José Giovanni > Romancier > Le Musher
Extrait de Mes grandes gueules, José Giovanni, 2002
En séjour de ski de fond sur les crêtes du Jura suisse, Zazie et moi voyons une affiche : «Course de chiens de traîneaux - Championnat d'Europe ». La magnifique tête d'un chien polaire aux yeux couleur de lune illustre l'annonce. C'est dans deux semaines. Renseignements à la librairie du village de Saignelégier
Le libraire, sumommé le Frisé, a aussi un attelage et même un élevage de huskies de Sibérie. Envahi par cette passion, il saute sur mon idée de filmer la course, qui passera à la télé à une heure de grande écoute. Ici, ils se mettront tous à plat ventre pour m'aider.
J'appelle Jean- Pierre Hutin, le producteur de «Trente millions d'amis ». Il m'avait proposé de tourner un sujet sur des animaux pour son émission.
«Le championnat d'Europe d'une course de traîneaux à chiens, ça t'intéresse ? .. »
Ça l'intéresse tellement qu'il me donne l'espace entier d'une émission : trente minutes. De quoi m'exprimer. Je monte deux équipes caméras et des skidoos pour nos déplacements sur la course. J'engage Walter Bal, le Hollandais. Il vient aux repérages. Nous définissons les places des caméras sur tout le parcours suivi par les traîneaux. Le jour J arrive. Le jour CHIENS. Des centaines de chiens et dix mille spectateurs. Les mushers, les conducteurs de traîneaux, ne sont pas tous Européens, on compte des Lapons, des Américains, des Canadiens. Froid sec : moins 15.
Je filme sans discontinuer pendant tout le week-end. La course sous tous ses angles, les origines des différentes races de chiens, les traitements, les looks les plus accentués chez les mushers. Certains ressemblent à des boucaniers, les frères de la côte.
« On vous verra aussi sur l'Iditarod ? » grimace l'un d'eux, dont les lèvres étirent le buisson d'épines qui lui sert de barbe.

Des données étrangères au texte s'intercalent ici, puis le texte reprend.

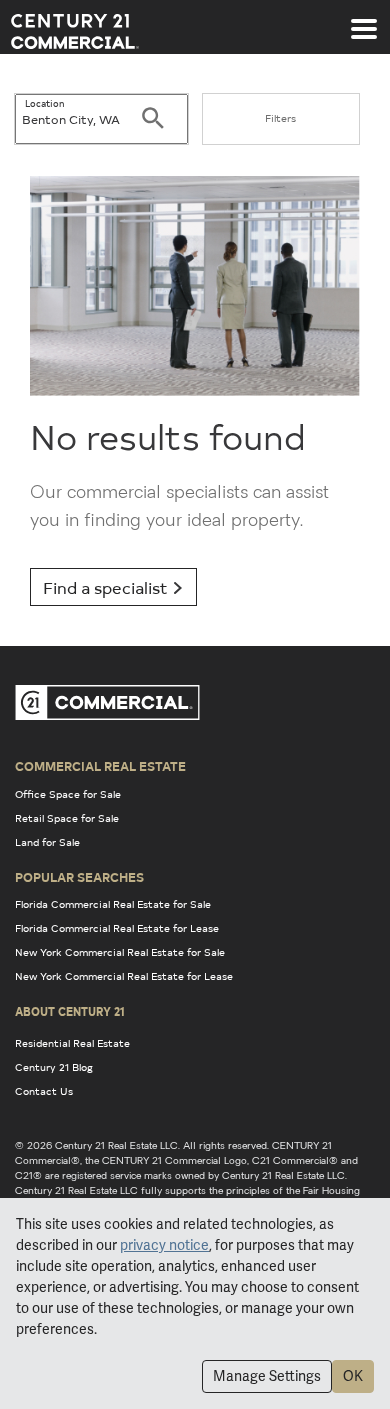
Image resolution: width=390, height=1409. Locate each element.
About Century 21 (70, 1011)
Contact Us (44, 1091)
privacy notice (164, 1245)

L'Iditarod ? C'est quoi ?... Un volcan, une mer gelée ?... Non. La plus grande course de traîneaux à chiens du monde, en Alaska : 2 000 kilomètres d'Anchorage à Nome, sur le détroit de Béring. Les loups, les ours, le blizzard, les hauts cols. Des attelages de vingt chiens. Une carabine, une corde, des crampons à glace sur le traîneau. Celui qui dort trop ne se réveille plus. Celui qui ne dort pas s'épuise et abandonne. Un juste dosage.
Le champion du monde est indien. Il a une jambe raide, suite d'une attaque de polio. Ses chiens ne courent jamais, ne marchent jamais. Ils trottent inlassablement. Attendez ! Attendez !... N'en jetez plus ! Mon cerveau est déjà là-bas. Dans la salle de montage, en compagnie de Jacqueline Thiédot, les chiens polaires de mon petit film semblent cligner des yeux vers moi et chaque jappement me dit : «Allez, vas-y! Va là-bas. » Sur les plans du soir, ils hurlent à la lune.
« Ils sont d'un bruyant, ces chiens », râle Jacqueline. Elle se débat avec des kilomètres de pellicule 16 millimètres. Des heures et des heures d'images dont on ne gardera que trente minutes. Et elle n'aime pas les chiens, polaires ou pas. Parfois, elle précipite ses gestes :
«Je suis une conne! Je suis une conne! » répète- t-elle sans cesse.
J'imagine que Claude Sautet, dont elle est la monteuse préférée, doit le lui dire dans une de ses crises affectueuses. Si elle pouvait deviner que je suis là, près d'elle, sans y être, que j'invente déjà le personnage romanesque à incorporer dans l'Iditarod, l'épreuve des géants !
Hutin est très content. Il programme le reportage Dans le Jura suisse, c'est la gloire. Nous sommes adoptés. Le Frisé, imaginatif, se voit déjà en Alaska avec nous. D'abord de la doc, des cartes, des livres sur le pétrole, sur les Indiens, des reportages sur l'Iditaror. le joumal de bord tenu par l'Indien boiteux. Et, mêlé à cette vérité, je vais pétrir mes rêves. À ne plus faire qu'un bloc indissociable. Un roman intitulé Le Musher.